With support from Innovation Norway, Lerøy Sjøtroll has installed the world’s first system for collecting sludge in net-pens. The sludge is sent to Denmark and turned into marketable biogas.
Discharges in the form of sludge from fish farms are a growing problem, especially in fjords that have an infrequent exchange of basin water. In collaboration with the technology companies Lift Up and Aquapro, the aquaculture company Lerøy Sjøtroll has developed a completely new sludge collection technology to remove natural waste substances such as uneaten fish feed and faeces from net-pens.
“The natural ecosystem on the seabed benefits from some discharges of organic materials from the net-pens, it acts as a fertiliser. The problem arises when the amount of sludge exceeds nature’s ability to tolerate such high levels, which can happen in fjords that have low levels of oxygen in the bottom water”, says Nina Møgster, Managing Director of Lerøy Sjøtroll.
Pilot project in Western Norway
The aquaculture company currently has 40 facilities in Hordaland, containing either salmon or trout. Three of these facilities are located in Sørfjorden near Osterøy. This is a threshold fjord where the inlet from the sea is narrow. This presents challenges related to infrequent exchange of basin water and low concentrations of oxygen in the depths of the fjord. The first pilot project was installed in Sørfjorden as early as August 2020.
The sludge produced by the fish is collected in a fine-meshed net installed at the bottom of the net-pen. It is then is pumped up through a filtration system and into a tank located on the surface. The waste is then transported away from the facilities in boats.
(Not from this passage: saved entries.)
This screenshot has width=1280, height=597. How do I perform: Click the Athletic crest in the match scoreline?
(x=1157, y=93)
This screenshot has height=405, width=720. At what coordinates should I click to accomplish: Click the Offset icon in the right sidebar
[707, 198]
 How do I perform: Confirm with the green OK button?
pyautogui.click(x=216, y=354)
“It is too early to draw conclusions about the effect it has on the seabed environment, but we see that we are able to collect large amounts of sludge, and that the fish do not appear to be adversely affected by the new technology”, says Møgster.
Important support from Innovation Norway
The project was supported by Innovation Norway through the environmental technology scheme which granted NOK 6.5 million. Møgster emphasises that risk mitigation was necessary in order for the aquaculture company to start the project.
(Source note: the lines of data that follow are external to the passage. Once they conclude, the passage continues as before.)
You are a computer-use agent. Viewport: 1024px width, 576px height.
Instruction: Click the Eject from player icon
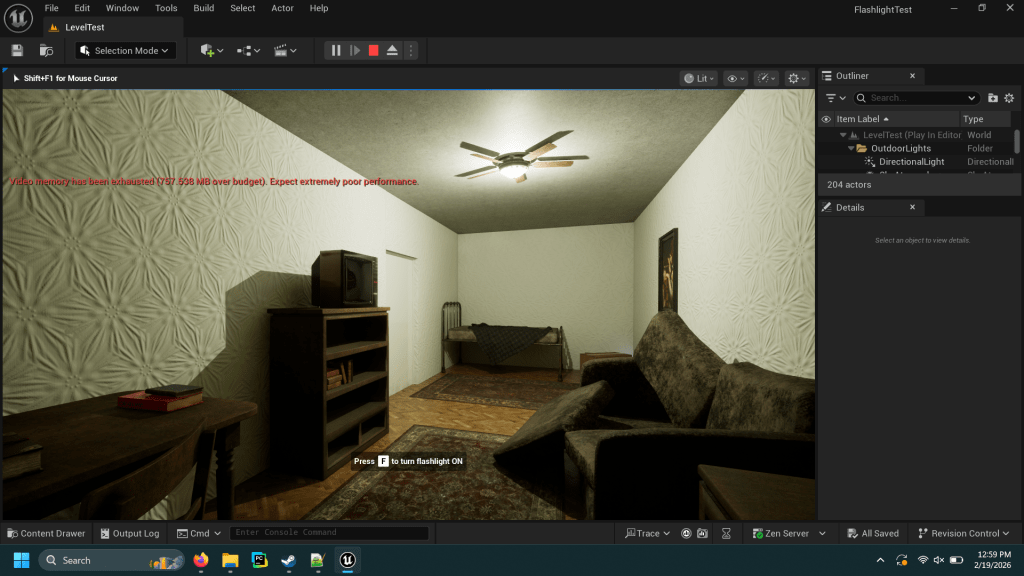point(392,50)
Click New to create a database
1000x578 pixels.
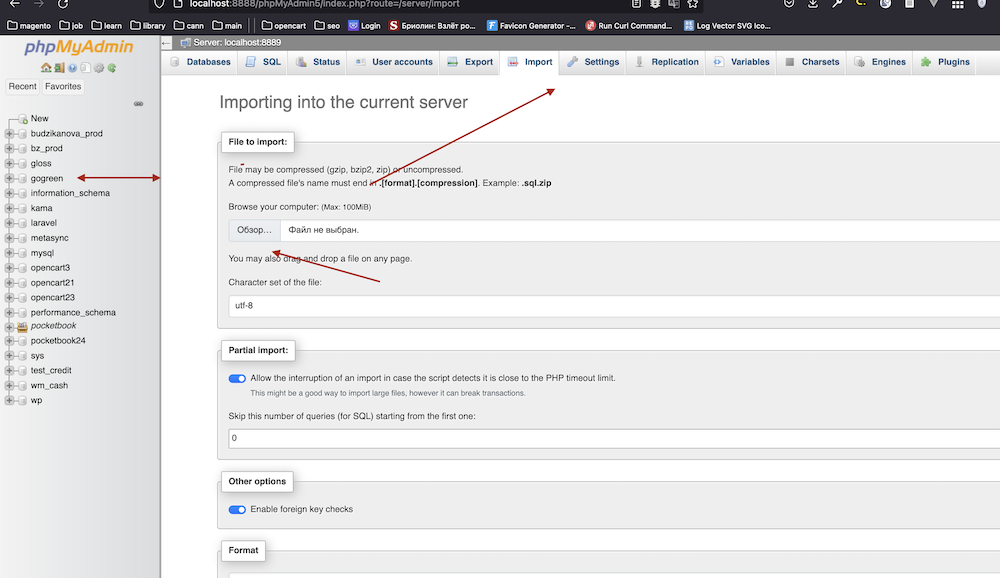pos(39,118)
“We were allocated the funding in March 2020, just as the pandemic made both the market and the economy more uncertain. Had we not had the capital and funding for the project at that point, the whole thing might have been postponed. In addition, the support also provides recognition of the project itself, which has been motivating for those involved”, she says.
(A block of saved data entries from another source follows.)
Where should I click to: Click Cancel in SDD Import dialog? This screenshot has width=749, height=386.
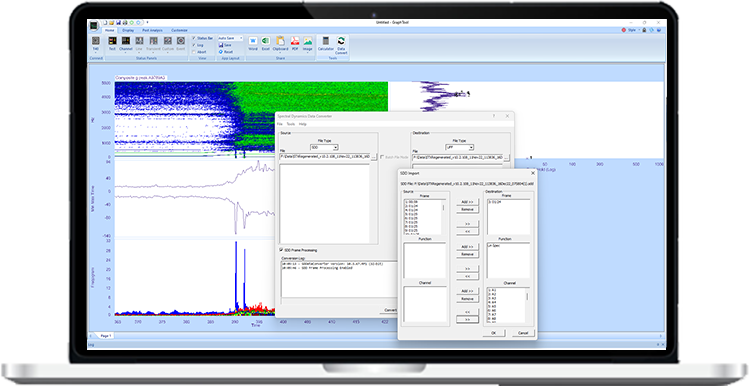coord(523,332)
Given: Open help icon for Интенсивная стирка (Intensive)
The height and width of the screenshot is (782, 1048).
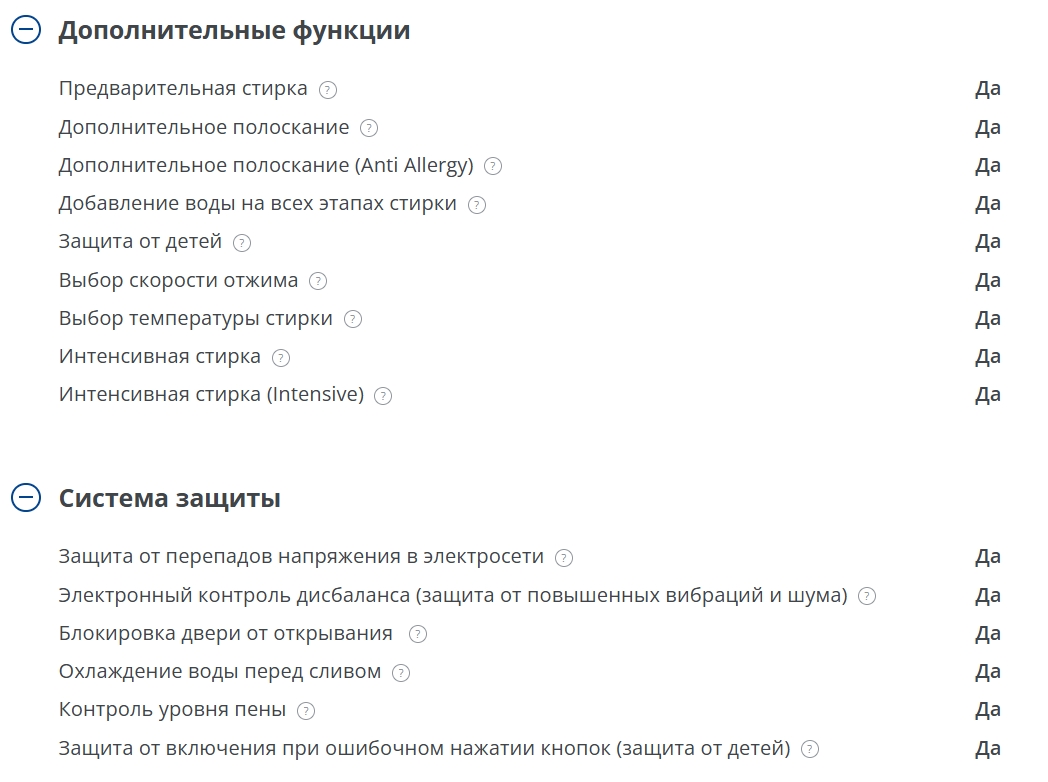Looking at the screenshot, I should 383,396.
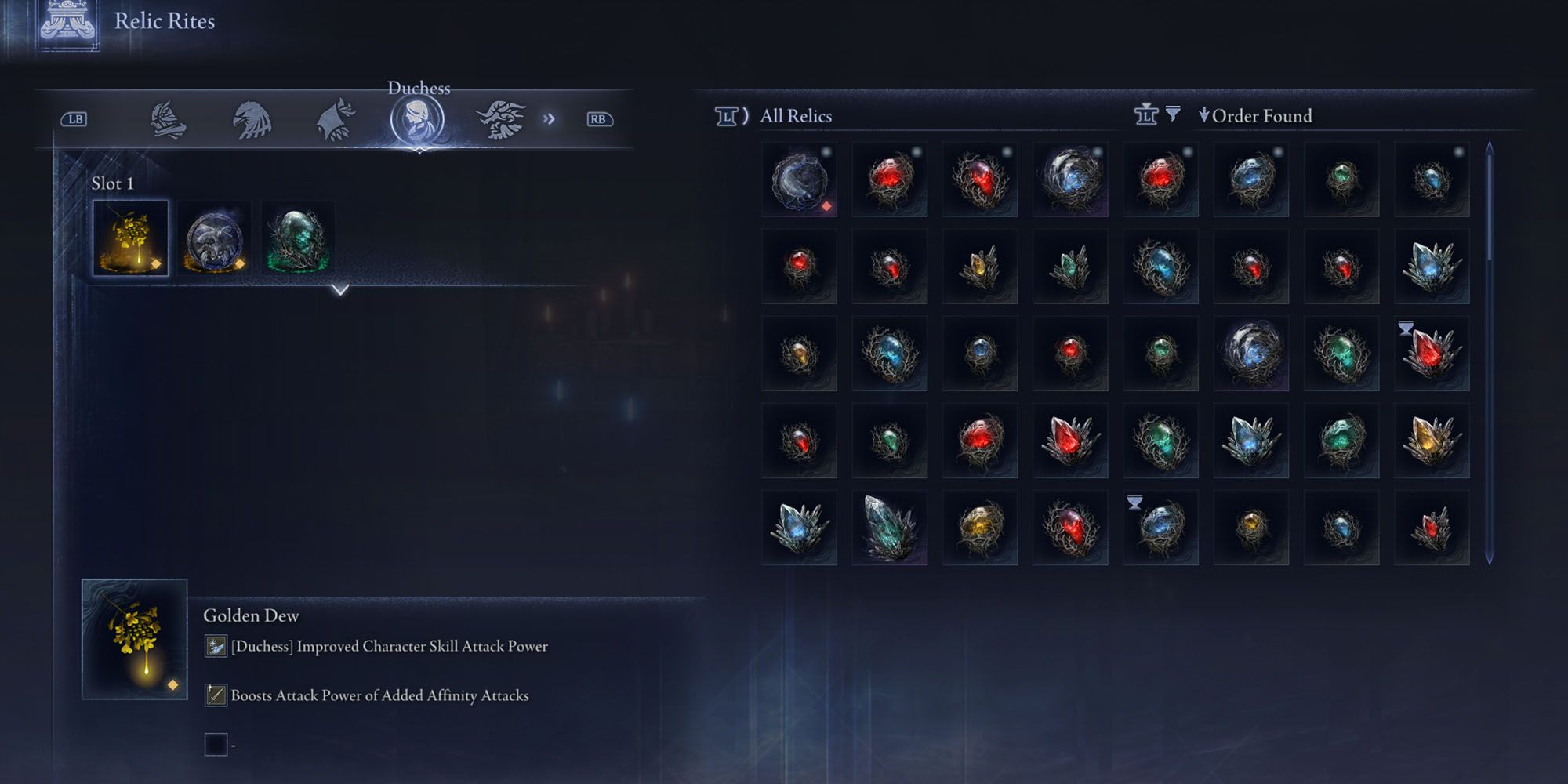Select the green orb relic in Slot 1
1568x784 pixels.
[298, 238]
Making a profit from sludge
Tore Alfeim is a finance adviser at Innovation Norway and has been very much involved with the project. He believes it is important that Innovation Norway supports actors who develop new technology that ensures a more sustainable aquaculture industry.
“In this situation, there were several companies that had developed the technology and solutions together, but they were not able to move forward until someone invested in the project. The fact that they spend time and resources testing value chains for the reuse of waste materials is very exciting to follow. Experience from other areas suggests that increased volume may create greater demand. In the long term, it can become a profitable project for them”, he says.
Sending sludge to Denmark
Sludge consists exclusively of organic materials, which means it can be converted into other biological products. Through agreements with transport boats and biogas companies, the sludge is sent from Lerøy Sjøtroll to Denmark where it is converted into biogas.
“We have always had the goal of developing the project so that it is feasible in terms of a circular economy. At the moment, sludge has a negative value, which means that we pay for it to be picked up and delivered, but we are very positive about the opportunities this can provide for the future”, says Møgster.
The company has also set aside funds to research using sludge for soil improvement within the field of agriculture.